Author’s Note: This article is written to help real estate appraisers better understand errors and omissions insurance. It should not be used as a substitute for reading the particular provisions of their policy.

Claims made coverage. Prior acts coverage. Retroactive dates. Minimum earned premium. A.M. Best Ratings. And so on …

The technical jargon of the insurance industry can be confusing to lay people. When it comes to purchasing professional liability insurance or errors & omissions insurance, real estate appraisers are no exception. And they must have a basic working knowledge of common terms and coverages, in order to make informed decisions and wise choices. 

Professional liability insurance is designed to cover organizations or persons that render professional services for the liability exposure they face for a failure to use due care and the degree of skill expected of a person in that particular profession.

In medical fields, this coverage is generally referred to as malpractice insurance. In non-medical professions such as accounting, real estate, and architecture, it is usually called errors and omissions insurance.

Liability insurance is written on either an occurrence basis or a claims-made basis. An occurrence policy would generally apply to an act or omission of the insured which occurs during the policy period. On the other hand, a claims-made policy covers acts or omissions of the insured which occurred during the policy period or after the retroactive date, for which claim is first made against the insured, and reported to the company during the policy period.

General liability coverages, such as those found in a typical business owner’s policy, are usually written on an occurrence basis. Professional liability insurance, in contrast, is usually written on a claims-made basis.

This is because professional liability insurance is not restricted to liability for injury caused by an occurrence-that is, caused by an accident.
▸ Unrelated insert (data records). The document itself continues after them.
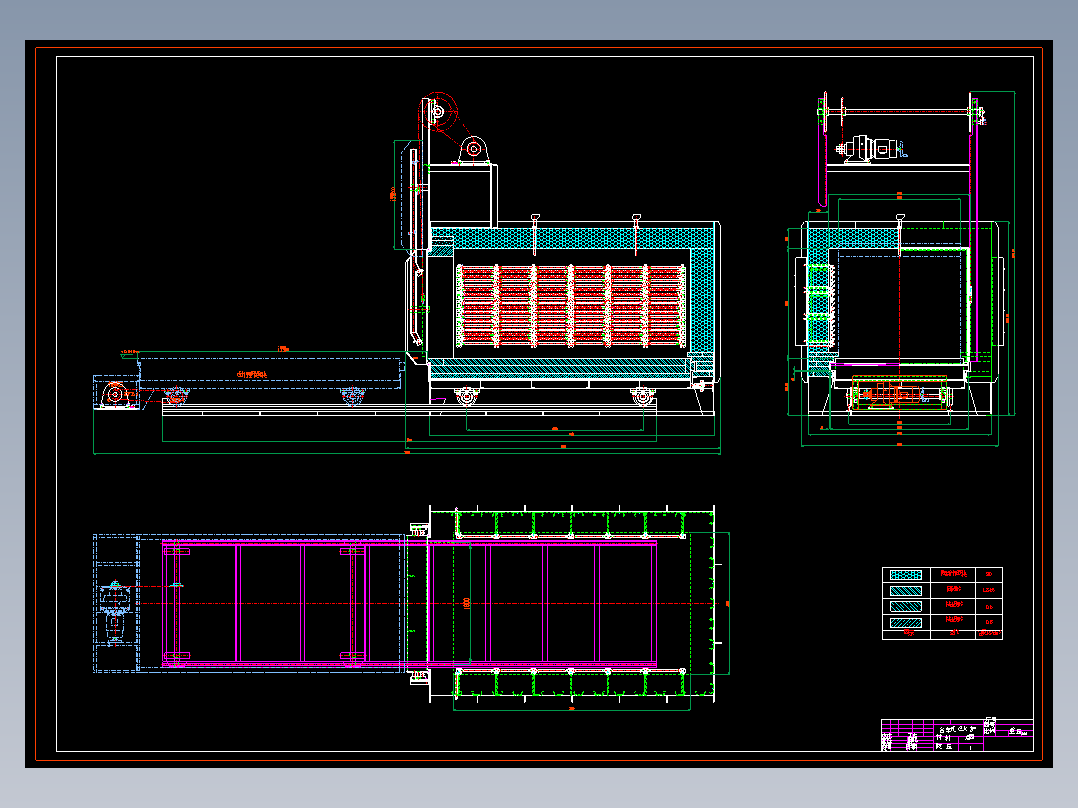Viewport: 1078px width, 808px height.
Task: Click the magenta title block at bottom right
Action: (957, 735)
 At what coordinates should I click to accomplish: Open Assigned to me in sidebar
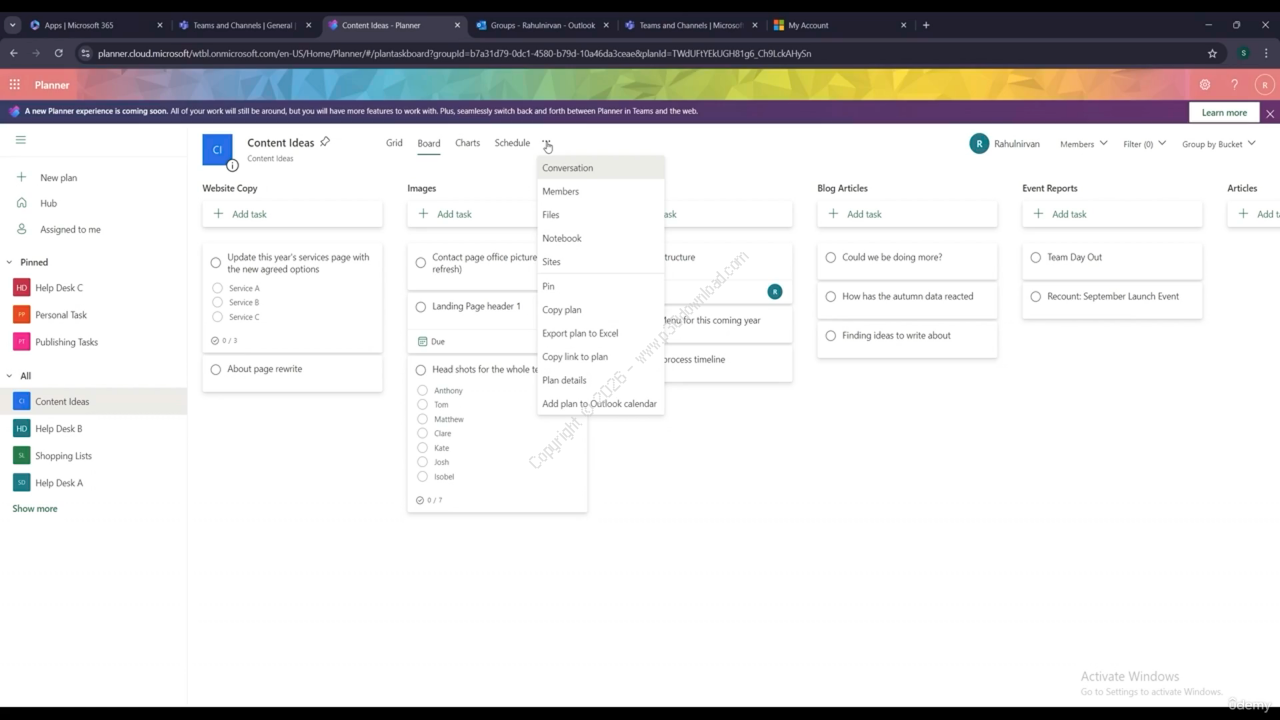click(x=70, y=229)
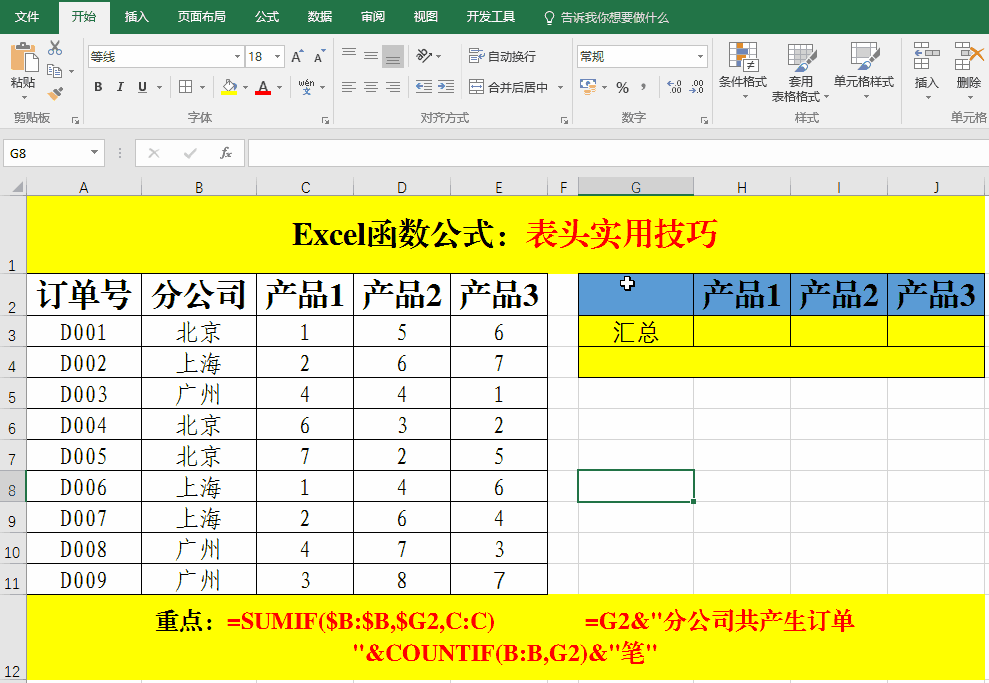Select cell containing 汇总
Viewport: 989px width, 683px height.
pyautogui.click(x=635, y=331)
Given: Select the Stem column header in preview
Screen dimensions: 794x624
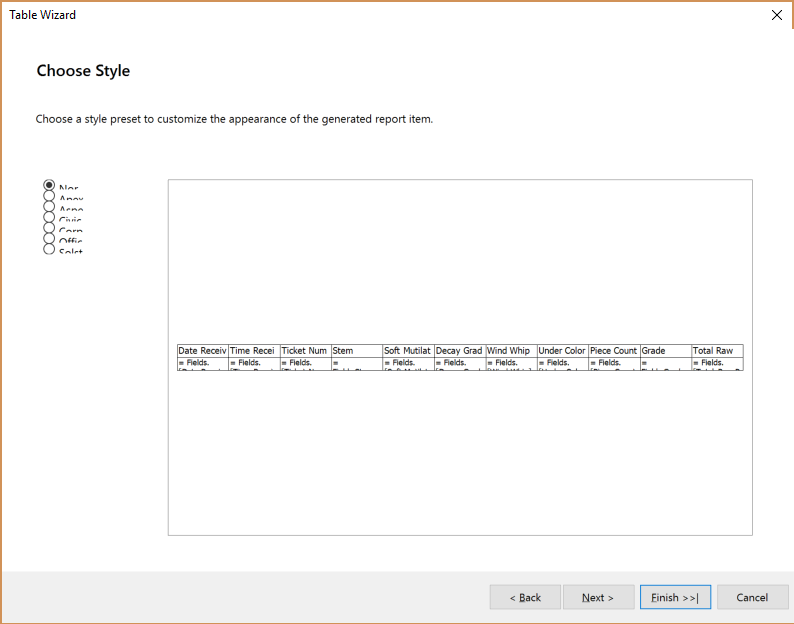Looking at the screenshot, I should point(357,351).
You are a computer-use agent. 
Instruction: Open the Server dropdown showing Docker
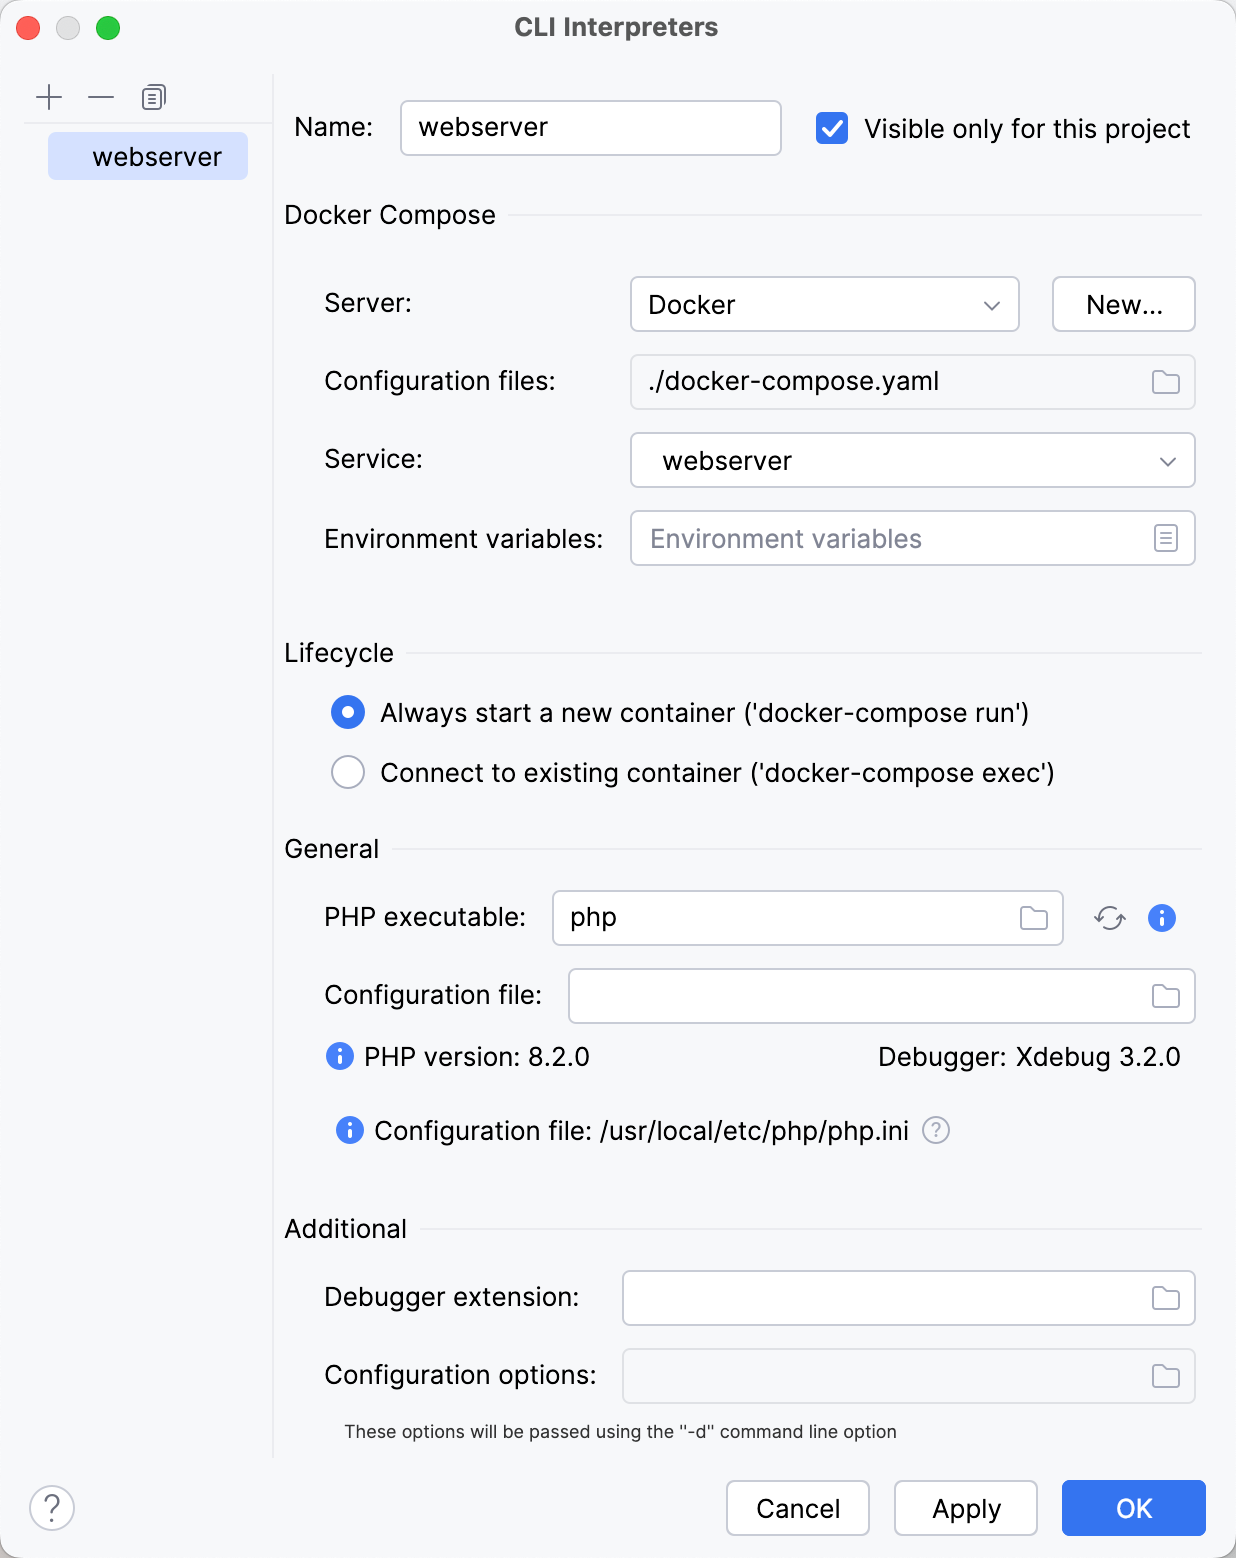824,304
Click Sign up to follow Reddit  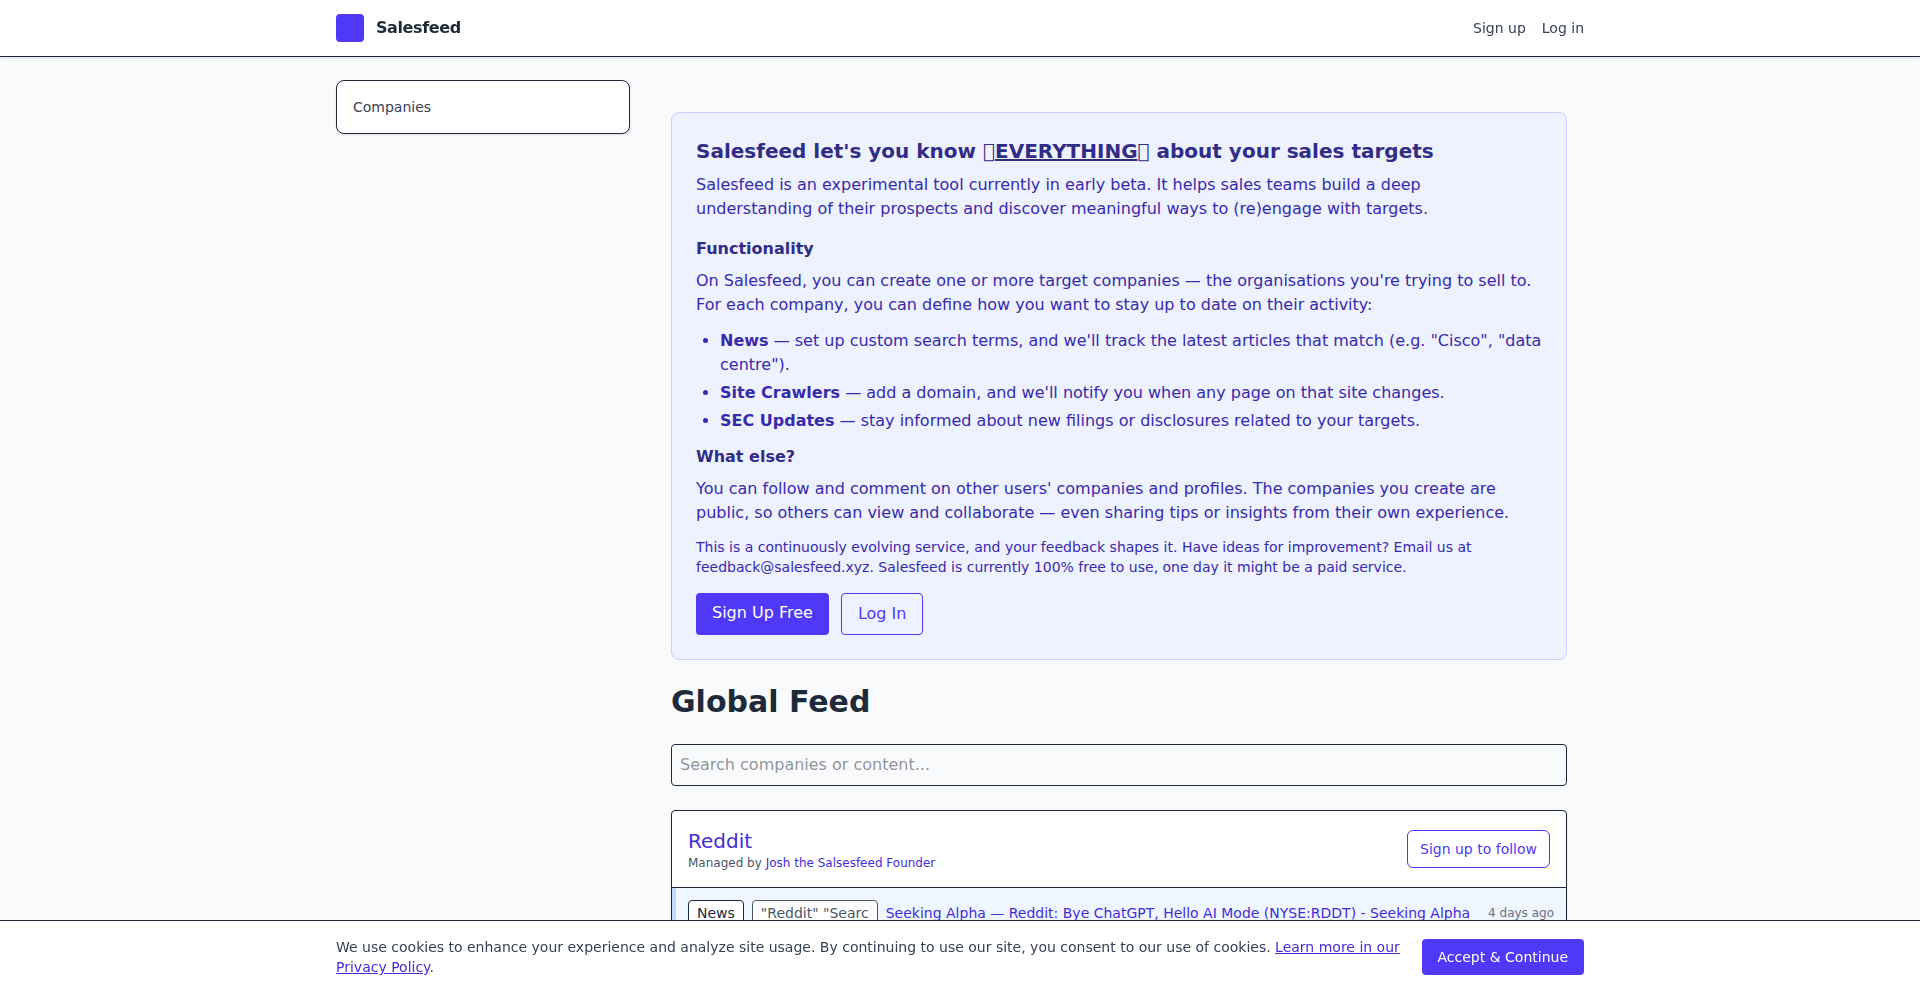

In most cases, the professional did exactly what they intended to do, but the outcome was faulty or deficient in some way, resulting in injury to a third party. This injury may not be caused by an occurrence, but it can be- and often is – the basis of liability. In the case of professional liability, it may be referred to as a wrongful act.

The following examples under­score the difference between the occurrence and claims-made forms.

If you are involved in a vehicle accident, you can pinpoint the date and time. It is an occurrence. However, let’s look at a hypothetical example related to the real estate field.

An appraisal is done in January of 1997. It does not indicate that the subject is in a flood plain. In August of 1998, the property owner discovers that this is the case, and files an action against the appraiser for failing to disclose this information. As you can see, there is no occurrence or accident that you can pinpoint precisely.

Take this hypothetical example one step further. The appraiser purchased an Errors and Omissions policy from Company A that was effective from January I, 1997 to January I, 1998. It had a retroactive date of 1/1/97. On January I, 1998, he purchased a policy from Company B for the period from January I, 1998 to January I, 1999. This policy has a retroactive date of 1/1/97 as well. The claim is made in August of 1998. Which insurance provider responds to the claim? Under a claims-made form, the response would lie with Company B, since the claim was made during the second policy period, and involved an act or omission that occurred after the retroactive date.

This is one reason why it is so important for persons purchasing liability coverage to be certain that they maintain continuous coverage, with a retroactive date that generally goes back to the date the insured first purchased this coverage.

Prior acts coverage – for acts or omissions prior to the effective date of the policy is generally not available to persons purchasing this insurance for the first time. 

The other important point to note about a claims-made policy is that when the policy terminates, there is no further coverage unless the insured purchased an extended reporting endorsement. In the insurance world, this is often referred to as tail coverage, since an extended reporting endorsement allows a period of time, anywhere from six months to several years, for claims to be reported.

Another difference between professional liability and other liability policies is that professional liability policies are not framed in terms of bodily injury or property damage. A typical policy for real estate appraisers, for example, covers damages arising out of wrongful acts rendered or which should have been rendered by the insured. The term wrongful acts is defined as: any actual or alleged breach of duty, neglect, error, misstatement, misleading statement, or omission committed solely in the conduct of the insured’s profession. A comparison of costs, benefits and details of each policy will help you make the right decision. Also, how do you feel about the service you receive, how quickly are your questions answered, and do you feel comfortable with your insurance provider? This is an important business relationship that you should approach with care.

There are various other terms and definitions you may encounter as you navigate the path to finding the right E&O policy:

The minimum policy premium that is due if the policy is canceled after the inception date.

Ratings on the financial strength of insurance companies prepared by the leading insurance rating organization. Standard and Poors also issue ratings on the companies.

This refers to whether the insured’s deductible applies to the defense costs and any damages or judgment or whether the deductible applies only to damages.

In this article we hoped to provide a deeper understanding of issues to consider in purchasing errors and omissions insurance for real estate appraisal professionals. Of course, each individual’s policy is the final authority on all matters relating to their coverage. Therefore, if you do not understand something, be sure to get clarification from your provider. Your insurance is there to protect you and your business. Choosing it carefully should be an important priority.